* [Brief]: The required result is an exact copy of every line from the one with "You are a computer-use" through the last line below, with the pictures left out.

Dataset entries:
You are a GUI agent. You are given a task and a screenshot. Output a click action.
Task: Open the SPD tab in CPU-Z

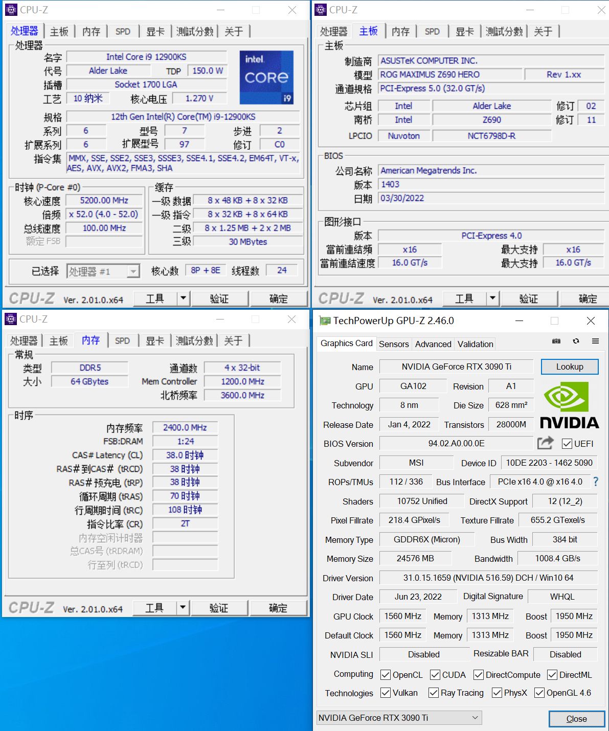(x=122, y=31)
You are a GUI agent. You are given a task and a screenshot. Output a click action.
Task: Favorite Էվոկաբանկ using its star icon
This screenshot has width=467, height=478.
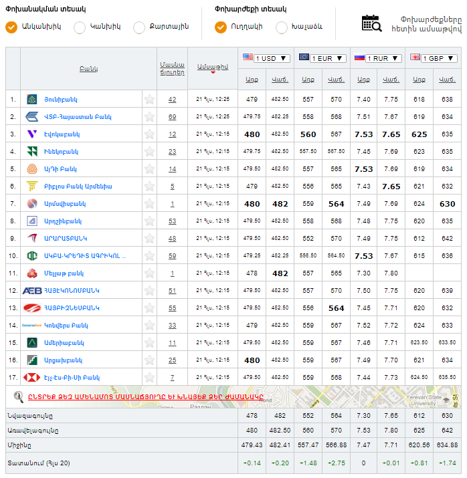click(x=149, y=134)
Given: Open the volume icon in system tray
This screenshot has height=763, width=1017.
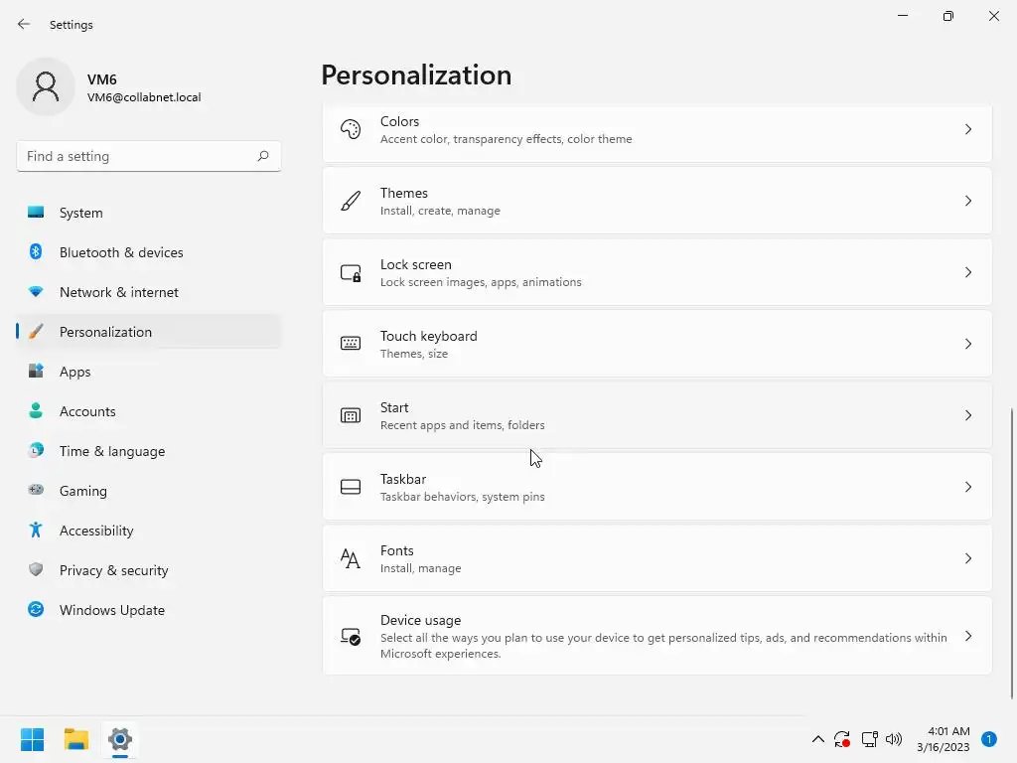Looking at the screenshot, I should (x=894, y=739).
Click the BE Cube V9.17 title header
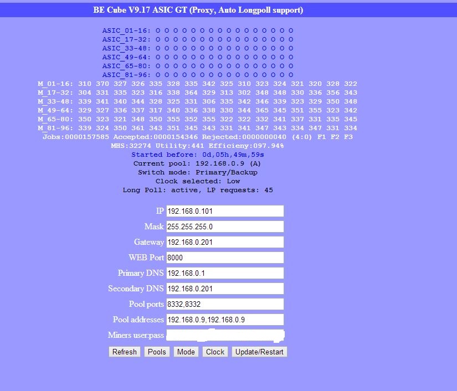This screenshot has width=457, height=391. click(198, 10)
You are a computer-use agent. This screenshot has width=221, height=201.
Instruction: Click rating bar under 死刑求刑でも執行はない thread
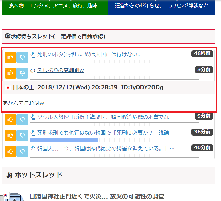click(x=114, y=140)
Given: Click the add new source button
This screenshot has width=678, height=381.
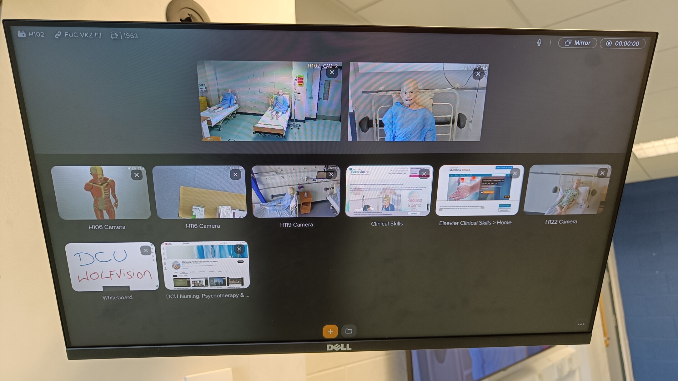Looking at the screenshot, I should (331, 331).
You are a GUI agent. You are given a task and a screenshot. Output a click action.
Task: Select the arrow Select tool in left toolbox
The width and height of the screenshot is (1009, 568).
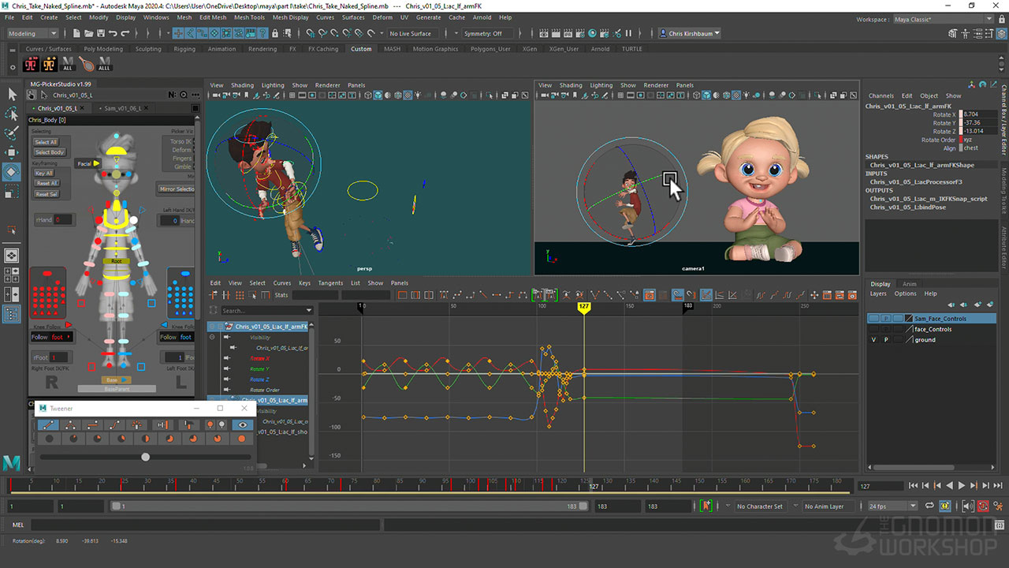coord(12,94)
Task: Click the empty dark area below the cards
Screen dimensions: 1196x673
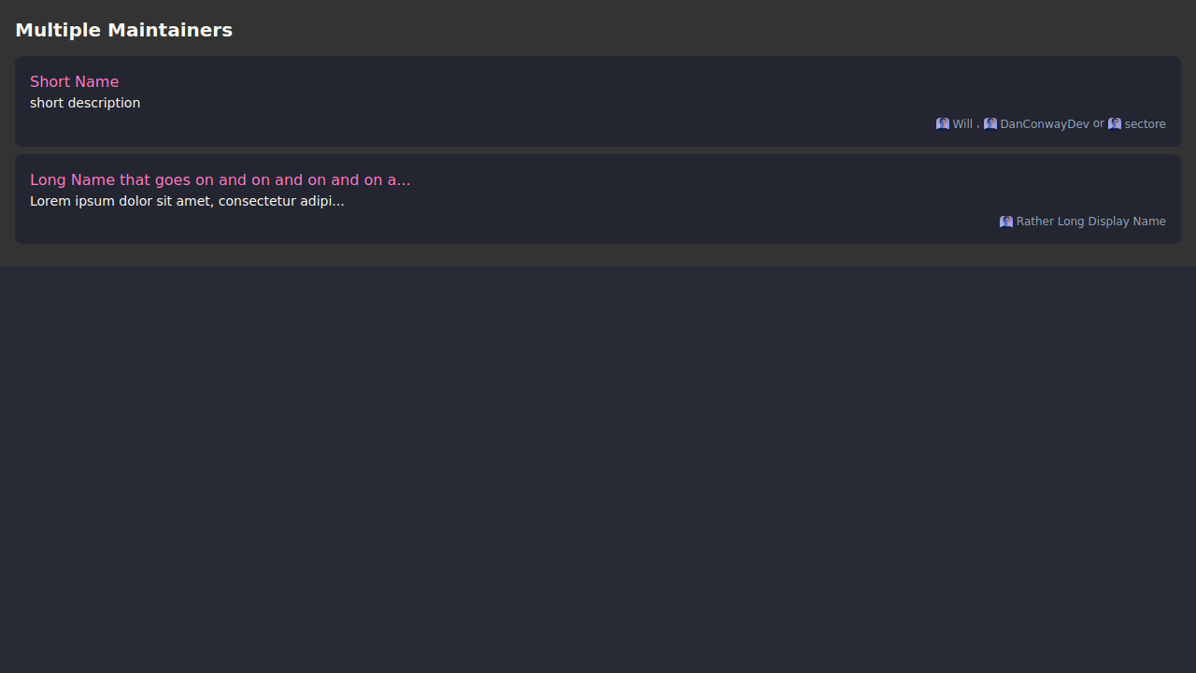Action: (x=598, y=467)
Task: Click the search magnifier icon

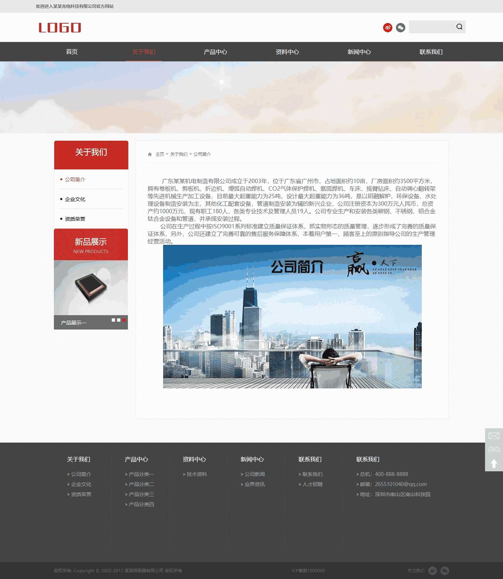Action: pos(459,27)
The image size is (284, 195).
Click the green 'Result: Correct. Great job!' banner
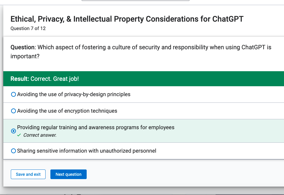(x=144, y=79)
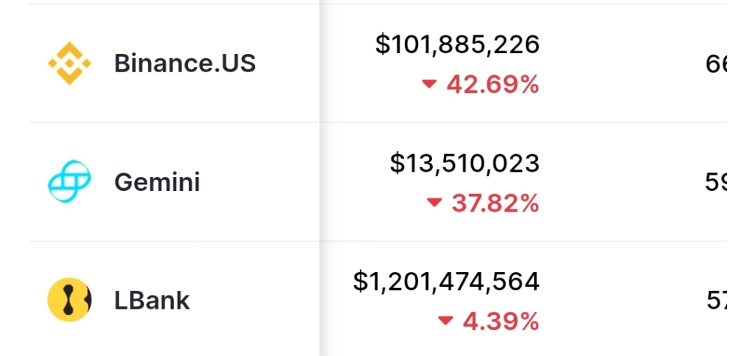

* [Exercise result]:
You are a computer-use agent. This screenshot has width=221, height=201.
Instruction: Click rating bar under 死刑求刑でも執行はない thread
click(x=114, y=140)
Given: Click the add new source button
This screenshot has width=678, height=381.
Looking at the screenshot, I should (331, 331).
You are a GUI agent. You are given a task and a screenshot. Output a click action.
Task: Select the arrow Select tool in left toolbox
The width and height of the screenshot is (1009, 568).
coord(12,94)
Task: Click the empty dark area below the cards
Screen dimensions: 1196x673
Action: (x=598, y=467)
Task: Click the search magnifier icon

Action: pos(459,27)
The image size is (284, 195).
Click the green 'Result: Correct. Great job!' banner
(x=144, y=79)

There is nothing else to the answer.